Читать «Периферия (сборник)» онлайн - страница 13

Сергей Петрович Татур

— Скучно сидим, — сказала Ксения. — Хотите, батя расскажет вам, как он мок и изнемогал в своих волховских болотах? Болота и лежневки — любимая его тема. Думал ли он когда-нибудь, что зарулит в Чиройлиер, под белое наше солнце? Знаете, что я предлагаю? Выпьем за меня. За новоселов пили, за хозяев дорогих и ласковых — тоже. А теперь за меня. Я одна тут неустроенная и неохваченная. У всех налито? Я вам такое сейчас расскажу — обсмеетесь. Но сначала — прошу! Почему вторая идет легче первой? Кто знает? Я знаю. Первая снимает напряжение, а вторая — в охоточку, в охоточку. Ну, не хмурься, маманя. Если я не пошла в тебя и вообще не удалась, это еще не конец света. Не у тебя одной дочь, которая не радует. Батя вот не переживает, и ты шибко не расстраивайся. Так вот, насчет сегодняшних маленьких событий в нашем сплоченном коллективе. Передовичка у нас есть, Шоира Махкамова. Вязальщица, как и я. Ну, вяжешь и вяжи себе, будь как все. Но ей надо больше. Есть же на нашу голову такие, которым больше всех надо. Хлебом их не корми, дай показать себя. Она вдруг заявляет, что хочет работать на четырех машинах. Желает, видите ли, стать инициатором патриотического почина. Две пятилетки за одну!

— Не получается, сейчас конец одиннадцатой.

— Ну, тогда за год — два годовых плана. Слова-то какие, прямо в жар бросают. Нам положено обслуживать две машины, это к вашему сведению, в трикотажном деле вы, я чувствую, ни бум-бум.
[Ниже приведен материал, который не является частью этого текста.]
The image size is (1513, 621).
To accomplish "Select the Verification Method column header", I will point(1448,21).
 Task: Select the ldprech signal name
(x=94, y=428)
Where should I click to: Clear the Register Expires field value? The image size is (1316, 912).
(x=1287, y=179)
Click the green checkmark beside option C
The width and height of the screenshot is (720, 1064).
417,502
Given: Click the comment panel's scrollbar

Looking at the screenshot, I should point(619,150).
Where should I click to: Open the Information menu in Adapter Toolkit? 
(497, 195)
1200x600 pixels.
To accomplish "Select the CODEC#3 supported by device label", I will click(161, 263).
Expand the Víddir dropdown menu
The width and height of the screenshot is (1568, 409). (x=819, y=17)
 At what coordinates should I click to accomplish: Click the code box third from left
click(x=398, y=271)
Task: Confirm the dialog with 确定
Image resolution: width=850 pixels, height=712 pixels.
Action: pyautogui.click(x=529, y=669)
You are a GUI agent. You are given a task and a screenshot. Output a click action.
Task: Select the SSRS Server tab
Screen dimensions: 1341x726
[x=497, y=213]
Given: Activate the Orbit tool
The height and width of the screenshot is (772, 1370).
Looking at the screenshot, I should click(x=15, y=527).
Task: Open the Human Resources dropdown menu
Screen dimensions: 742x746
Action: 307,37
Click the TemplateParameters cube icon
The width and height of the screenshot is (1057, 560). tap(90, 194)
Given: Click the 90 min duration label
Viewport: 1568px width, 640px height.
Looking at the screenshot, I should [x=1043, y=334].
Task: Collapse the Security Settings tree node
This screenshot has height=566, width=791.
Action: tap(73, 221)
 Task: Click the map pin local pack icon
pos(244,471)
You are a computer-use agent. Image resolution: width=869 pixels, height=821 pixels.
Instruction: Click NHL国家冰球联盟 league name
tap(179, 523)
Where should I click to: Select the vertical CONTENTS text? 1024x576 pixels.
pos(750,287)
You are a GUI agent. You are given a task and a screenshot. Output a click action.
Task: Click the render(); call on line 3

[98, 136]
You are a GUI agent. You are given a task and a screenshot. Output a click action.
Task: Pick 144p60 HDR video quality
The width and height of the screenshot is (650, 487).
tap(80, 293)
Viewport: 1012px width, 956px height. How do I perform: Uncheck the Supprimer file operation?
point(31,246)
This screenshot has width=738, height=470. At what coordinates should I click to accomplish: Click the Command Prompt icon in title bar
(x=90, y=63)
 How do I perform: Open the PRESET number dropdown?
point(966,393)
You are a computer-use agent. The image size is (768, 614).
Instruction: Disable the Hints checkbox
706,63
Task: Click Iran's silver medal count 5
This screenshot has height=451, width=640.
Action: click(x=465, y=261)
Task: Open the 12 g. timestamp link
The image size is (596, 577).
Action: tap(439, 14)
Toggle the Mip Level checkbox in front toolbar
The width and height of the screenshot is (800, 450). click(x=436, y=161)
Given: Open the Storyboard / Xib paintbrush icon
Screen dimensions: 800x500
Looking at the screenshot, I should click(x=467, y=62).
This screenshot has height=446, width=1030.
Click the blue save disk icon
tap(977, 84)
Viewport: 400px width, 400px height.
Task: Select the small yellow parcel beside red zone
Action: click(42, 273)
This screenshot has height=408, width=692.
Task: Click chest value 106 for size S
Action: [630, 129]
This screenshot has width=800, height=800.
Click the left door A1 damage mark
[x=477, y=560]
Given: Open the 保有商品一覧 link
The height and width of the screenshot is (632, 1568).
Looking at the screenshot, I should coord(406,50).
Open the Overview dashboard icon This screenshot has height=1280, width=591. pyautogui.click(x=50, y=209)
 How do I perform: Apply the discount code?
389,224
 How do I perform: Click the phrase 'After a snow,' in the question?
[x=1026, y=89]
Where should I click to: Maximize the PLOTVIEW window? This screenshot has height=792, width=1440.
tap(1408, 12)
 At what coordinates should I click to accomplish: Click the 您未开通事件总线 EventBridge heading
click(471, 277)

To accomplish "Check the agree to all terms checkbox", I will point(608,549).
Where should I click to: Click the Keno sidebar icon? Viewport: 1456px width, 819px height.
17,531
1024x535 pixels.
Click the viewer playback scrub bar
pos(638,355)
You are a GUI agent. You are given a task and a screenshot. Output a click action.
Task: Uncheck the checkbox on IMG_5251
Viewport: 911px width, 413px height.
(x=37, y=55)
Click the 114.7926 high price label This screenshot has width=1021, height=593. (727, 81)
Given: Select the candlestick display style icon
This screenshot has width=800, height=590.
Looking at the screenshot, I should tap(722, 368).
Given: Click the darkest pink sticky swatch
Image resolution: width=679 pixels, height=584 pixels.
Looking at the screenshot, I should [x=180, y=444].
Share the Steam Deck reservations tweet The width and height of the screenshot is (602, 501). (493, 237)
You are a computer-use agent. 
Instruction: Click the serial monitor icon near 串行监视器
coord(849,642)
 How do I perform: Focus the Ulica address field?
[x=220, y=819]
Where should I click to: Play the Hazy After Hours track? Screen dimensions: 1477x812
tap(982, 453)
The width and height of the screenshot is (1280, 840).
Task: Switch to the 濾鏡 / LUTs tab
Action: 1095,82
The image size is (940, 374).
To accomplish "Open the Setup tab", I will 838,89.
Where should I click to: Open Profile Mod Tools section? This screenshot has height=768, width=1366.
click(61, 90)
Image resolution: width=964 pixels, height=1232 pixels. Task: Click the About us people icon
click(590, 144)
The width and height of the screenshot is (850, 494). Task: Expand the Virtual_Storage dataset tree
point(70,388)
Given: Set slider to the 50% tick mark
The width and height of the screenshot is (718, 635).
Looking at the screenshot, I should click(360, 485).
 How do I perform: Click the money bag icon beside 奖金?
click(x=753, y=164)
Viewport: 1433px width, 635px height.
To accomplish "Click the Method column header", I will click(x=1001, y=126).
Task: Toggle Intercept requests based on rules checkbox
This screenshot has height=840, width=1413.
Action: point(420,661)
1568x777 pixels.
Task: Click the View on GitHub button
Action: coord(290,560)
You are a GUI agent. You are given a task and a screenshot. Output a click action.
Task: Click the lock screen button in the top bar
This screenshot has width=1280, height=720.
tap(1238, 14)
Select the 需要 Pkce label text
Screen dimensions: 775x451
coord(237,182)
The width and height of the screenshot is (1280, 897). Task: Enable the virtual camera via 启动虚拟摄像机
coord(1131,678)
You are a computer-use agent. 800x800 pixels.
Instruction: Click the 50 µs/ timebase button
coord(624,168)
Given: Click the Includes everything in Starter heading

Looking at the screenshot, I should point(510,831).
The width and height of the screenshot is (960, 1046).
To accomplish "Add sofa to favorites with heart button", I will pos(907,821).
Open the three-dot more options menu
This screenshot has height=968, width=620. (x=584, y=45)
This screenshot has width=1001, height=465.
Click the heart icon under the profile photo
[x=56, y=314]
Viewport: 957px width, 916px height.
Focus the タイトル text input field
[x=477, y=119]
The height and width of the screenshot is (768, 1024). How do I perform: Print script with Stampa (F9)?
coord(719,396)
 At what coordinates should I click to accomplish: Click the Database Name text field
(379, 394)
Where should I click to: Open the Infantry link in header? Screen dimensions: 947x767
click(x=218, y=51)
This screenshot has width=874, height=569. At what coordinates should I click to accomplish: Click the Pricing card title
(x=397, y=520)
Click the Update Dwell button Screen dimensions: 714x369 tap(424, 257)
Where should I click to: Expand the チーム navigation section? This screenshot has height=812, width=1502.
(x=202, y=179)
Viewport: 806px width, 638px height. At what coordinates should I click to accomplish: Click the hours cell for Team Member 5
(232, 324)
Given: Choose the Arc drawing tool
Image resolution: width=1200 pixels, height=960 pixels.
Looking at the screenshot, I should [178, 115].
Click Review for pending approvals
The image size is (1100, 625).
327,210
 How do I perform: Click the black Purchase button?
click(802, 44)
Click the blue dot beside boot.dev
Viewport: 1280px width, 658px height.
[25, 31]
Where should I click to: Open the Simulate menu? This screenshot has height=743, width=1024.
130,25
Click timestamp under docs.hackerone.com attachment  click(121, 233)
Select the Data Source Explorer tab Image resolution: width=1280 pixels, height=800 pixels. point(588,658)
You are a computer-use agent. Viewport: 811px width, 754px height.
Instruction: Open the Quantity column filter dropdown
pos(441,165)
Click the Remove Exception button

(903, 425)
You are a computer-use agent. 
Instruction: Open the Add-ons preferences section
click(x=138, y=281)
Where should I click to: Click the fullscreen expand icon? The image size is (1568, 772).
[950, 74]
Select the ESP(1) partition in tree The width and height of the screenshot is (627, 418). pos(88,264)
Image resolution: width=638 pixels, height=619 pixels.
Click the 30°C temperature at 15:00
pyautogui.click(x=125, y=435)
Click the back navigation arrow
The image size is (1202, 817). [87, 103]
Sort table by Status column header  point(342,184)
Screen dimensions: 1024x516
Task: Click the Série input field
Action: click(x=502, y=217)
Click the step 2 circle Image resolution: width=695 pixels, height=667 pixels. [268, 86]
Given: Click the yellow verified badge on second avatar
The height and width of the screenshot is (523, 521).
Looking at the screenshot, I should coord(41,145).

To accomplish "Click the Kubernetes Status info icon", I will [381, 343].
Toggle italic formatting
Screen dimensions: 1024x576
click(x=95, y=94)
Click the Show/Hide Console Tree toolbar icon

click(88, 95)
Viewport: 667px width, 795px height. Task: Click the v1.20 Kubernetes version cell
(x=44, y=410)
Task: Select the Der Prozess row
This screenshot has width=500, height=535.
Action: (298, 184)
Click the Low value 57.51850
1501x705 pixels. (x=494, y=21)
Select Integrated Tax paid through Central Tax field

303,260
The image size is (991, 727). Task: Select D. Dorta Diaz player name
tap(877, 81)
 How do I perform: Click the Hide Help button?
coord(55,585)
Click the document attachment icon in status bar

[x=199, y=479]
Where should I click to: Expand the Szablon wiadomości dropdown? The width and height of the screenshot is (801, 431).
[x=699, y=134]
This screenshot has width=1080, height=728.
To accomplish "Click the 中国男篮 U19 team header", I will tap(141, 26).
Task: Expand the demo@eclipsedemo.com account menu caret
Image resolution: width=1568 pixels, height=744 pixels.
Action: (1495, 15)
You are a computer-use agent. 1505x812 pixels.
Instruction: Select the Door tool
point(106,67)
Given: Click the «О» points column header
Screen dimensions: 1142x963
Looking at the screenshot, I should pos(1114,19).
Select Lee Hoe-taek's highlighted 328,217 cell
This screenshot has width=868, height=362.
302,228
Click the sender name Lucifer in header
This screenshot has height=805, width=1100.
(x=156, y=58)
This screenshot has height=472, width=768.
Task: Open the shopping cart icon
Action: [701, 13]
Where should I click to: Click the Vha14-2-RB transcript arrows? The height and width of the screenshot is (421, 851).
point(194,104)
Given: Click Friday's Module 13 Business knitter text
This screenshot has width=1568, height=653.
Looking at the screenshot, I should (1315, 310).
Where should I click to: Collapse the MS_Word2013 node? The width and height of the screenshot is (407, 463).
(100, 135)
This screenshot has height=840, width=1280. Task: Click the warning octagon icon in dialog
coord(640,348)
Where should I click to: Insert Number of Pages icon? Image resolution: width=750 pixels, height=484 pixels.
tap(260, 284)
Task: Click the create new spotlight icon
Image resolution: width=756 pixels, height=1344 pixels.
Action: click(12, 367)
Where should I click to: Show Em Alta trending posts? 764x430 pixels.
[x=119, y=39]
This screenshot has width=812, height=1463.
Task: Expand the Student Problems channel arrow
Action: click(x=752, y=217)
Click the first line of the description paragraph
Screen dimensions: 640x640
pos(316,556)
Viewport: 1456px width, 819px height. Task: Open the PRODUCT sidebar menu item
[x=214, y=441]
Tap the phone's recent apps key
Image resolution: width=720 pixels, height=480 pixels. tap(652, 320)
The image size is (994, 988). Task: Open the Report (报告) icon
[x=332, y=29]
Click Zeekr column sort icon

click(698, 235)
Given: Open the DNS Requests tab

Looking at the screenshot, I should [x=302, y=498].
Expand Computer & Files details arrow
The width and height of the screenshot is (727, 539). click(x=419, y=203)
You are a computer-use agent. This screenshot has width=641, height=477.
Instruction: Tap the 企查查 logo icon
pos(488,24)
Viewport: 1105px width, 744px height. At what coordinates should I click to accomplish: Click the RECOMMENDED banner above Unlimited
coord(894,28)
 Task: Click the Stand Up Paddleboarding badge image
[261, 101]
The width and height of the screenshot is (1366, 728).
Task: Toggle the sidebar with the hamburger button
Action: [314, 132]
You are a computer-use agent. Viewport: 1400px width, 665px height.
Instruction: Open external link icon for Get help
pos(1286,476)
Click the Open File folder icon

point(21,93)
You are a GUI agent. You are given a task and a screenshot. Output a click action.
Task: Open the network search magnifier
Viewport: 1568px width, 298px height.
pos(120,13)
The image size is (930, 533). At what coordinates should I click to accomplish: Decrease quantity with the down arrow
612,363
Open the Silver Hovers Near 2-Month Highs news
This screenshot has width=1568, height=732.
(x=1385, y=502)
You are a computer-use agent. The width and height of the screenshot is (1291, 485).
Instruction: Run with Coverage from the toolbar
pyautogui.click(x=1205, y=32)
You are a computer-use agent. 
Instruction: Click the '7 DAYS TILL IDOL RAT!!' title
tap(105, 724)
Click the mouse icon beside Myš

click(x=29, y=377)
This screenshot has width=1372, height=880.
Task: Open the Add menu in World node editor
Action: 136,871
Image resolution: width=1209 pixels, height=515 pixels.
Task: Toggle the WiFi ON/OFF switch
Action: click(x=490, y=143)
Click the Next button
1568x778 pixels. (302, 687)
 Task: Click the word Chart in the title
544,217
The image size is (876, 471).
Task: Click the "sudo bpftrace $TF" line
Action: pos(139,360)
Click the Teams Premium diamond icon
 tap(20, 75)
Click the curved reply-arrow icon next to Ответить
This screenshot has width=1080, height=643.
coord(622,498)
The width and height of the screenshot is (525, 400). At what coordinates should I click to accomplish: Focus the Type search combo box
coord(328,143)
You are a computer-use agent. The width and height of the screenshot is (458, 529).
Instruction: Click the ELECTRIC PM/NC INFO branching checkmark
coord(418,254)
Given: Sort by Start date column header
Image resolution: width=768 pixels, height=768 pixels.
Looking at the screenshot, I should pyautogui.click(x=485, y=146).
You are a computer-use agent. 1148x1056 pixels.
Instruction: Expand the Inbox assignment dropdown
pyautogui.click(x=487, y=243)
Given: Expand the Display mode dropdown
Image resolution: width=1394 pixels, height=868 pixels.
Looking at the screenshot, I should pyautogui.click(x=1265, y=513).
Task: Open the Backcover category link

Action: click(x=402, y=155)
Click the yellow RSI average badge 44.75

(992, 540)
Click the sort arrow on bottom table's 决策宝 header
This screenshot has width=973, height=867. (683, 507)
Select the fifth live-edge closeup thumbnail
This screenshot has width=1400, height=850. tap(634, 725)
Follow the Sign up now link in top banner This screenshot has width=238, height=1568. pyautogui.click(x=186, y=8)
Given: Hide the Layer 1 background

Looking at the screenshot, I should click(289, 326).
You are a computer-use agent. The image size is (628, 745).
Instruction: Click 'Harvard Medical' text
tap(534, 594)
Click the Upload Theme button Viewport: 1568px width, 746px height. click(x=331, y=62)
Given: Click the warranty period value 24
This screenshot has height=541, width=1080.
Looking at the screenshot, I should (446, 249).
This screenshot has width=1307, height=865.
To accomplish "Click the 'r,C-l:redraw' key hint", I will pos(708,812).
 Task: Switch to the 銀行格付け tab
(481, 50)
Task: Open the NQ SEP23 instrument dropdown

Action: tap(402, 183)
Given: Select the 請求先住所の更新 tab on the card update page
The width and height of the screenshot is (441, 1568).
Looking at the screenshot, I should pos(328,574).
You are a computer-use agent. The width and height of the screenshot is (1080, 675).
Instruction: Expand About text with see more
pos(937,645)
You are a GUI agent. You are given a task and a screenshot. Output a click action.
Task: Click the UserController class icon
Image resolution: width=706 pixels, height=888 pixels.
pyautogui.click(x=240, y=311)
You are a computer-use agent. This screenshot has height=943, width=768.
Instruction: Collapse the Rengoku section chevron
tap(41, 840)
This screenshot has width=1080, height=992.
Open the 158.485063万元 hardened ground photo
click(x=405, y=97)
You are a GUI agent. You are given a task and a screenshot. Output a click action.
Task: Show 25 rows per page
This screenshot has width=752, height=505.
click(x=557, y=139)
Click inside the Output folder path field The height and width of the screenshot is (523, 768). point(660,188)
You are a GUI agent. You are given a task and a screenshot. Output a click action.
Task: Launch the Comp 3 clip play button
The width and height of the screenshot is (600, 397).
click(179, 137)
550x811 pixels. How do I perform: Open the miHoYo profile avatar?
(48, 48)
Две — это отраслевая норма. Ну, пусть она выигрывала конкурсы «Лучший по профессии». Но это еще не значит, что надо брать четыре машины. Ее просили? Не просили, а возникает. Не просили, а на трибуну лезет, луч прожектора ловит. Показушница несчастная. Ну, я ей показала. Открыла ее шкафчик в раздевалке и платье искрошила ножницами в клочья. Я ей показала, как славу себе зарабатывать! Она будет рекорды ставить, на Аллее передовиков красоваться, в президиумах сидеть, сверху вниз нас разглядывать, мелюзгу шершавую. А потом бац! И нате вам новые расценки, все извольте переходить на три, на четыре станка. Опыт, мол, хорош повторением! Слыхали мы эти песни. Я взяла и этой Шоире показала. Шоира в переводе с узбекского — поэтесса. О ней и пишут в таком тоне. Она, мол, создает поэмы из трикотажа! А мы так, общий фон, при сем присутствующие. Это что, справедливо?

— Дура ты! И всегда была дурой! — набросилась на дочь Авдеевна. — Горячку спорола от своей беспросветности. Небось чуешь, что сидишь на горячем? За это схлопотать можно по всей серьезности. Найдут-разыщут, заголят юбчонку и всыплют.

— Брюки на мне, — отмахнулась Ксения.

— Да кричать-то об этом зачем? Черной славы захотела? Всю фабрику оповестила?

— Я втихую, ученая.

— Почему бы тебе самой не догадаться взять четыре станка? Здорова, тебе пахать и пахать! Глядишь, и тебя — на Аллею передовиков, в президиумы. Жизнь кого любит? Тех, кто впереди идет. А тех, кто им мешает, жизнь не любит.

Ксения ушла в себя. Мать высказала мысль, которая ей самой никогда не пришла бы в голову. Не помешать, а поддержать. Зачем? Чтобы самой выйти в лучшие. Больше зарабатывать, наконец. Мать не могла пожелать ей плохого.